Character encoding

From: Gavin Thomas Nicol <nick_at_nospam.org>
Date: Thu Oct 07 1993 - 00:55:50 PDT

>> Does anyone have any comments on character encoding in VSTa. I think
>> it is easy to say that fixed width characters (like 16bit) are out
>> because they'll cause everything to grow too much. That leaves us with
>
>Sorry, I'm no expert, but the idea of a multibyte representation really
>turns me off. Surely a uniform 16 bit character set is easier to deal with
>than a multibyte one (in terms of programming)? Ok, so it might be less
>efficient in terms of space, but I think you'd pay for that in terms of
>code complexity with the alternative...

No, a straight move to 16 bit characters means than everything that
deals with characters (and that means almost everything), and *all*
files (including executables), will grow *unless* you introduce
attributes, which is a truly horrible idea (how does "cat" work in
such a case?).

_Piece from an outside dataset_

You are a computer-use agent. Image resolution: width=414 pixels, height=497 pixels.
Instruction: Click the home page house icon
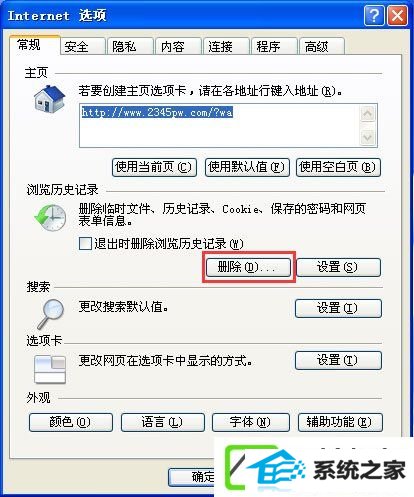tap(49, 99)
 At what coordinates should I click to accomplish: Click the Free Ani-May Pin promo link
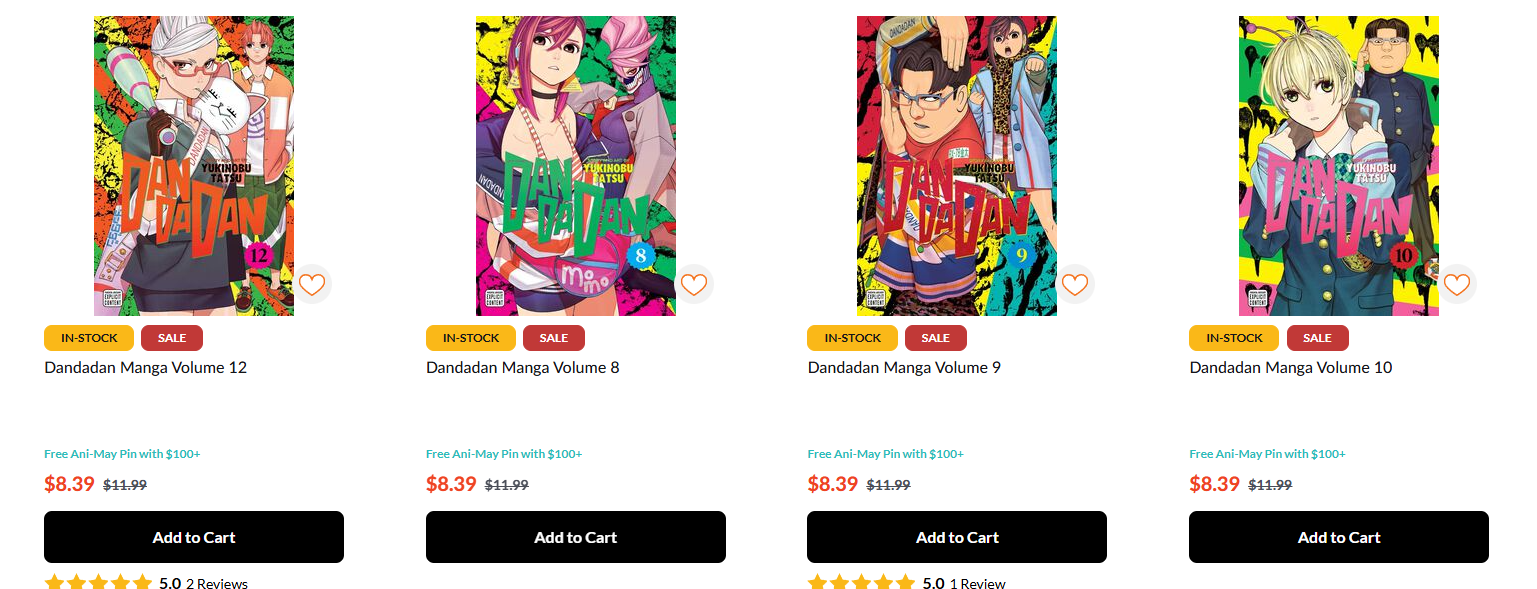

Also, moving to straight 16bit will break a lot of
programs, whereas many programs will work with multibyte with few
changes because they are 8 bit clean (an example is microemacs. The
version distributed with VSTa work with kanji on my Japanese version
of VSTa).

The way plan9 does it is to *store* and *send* data in multibyte
format, but internally, use 16bit characters. This has the advantage
of not breaking many programs, while at the same time allowing program
that are modified to handle 16 bit codes, to take advantage of them.

They have some library functions for converting a string between unes
and multibyte, and str* like functions for manipulating 18 bit
characters.

>And if we did use a 16 bit character set, Unicode is the obvious choice...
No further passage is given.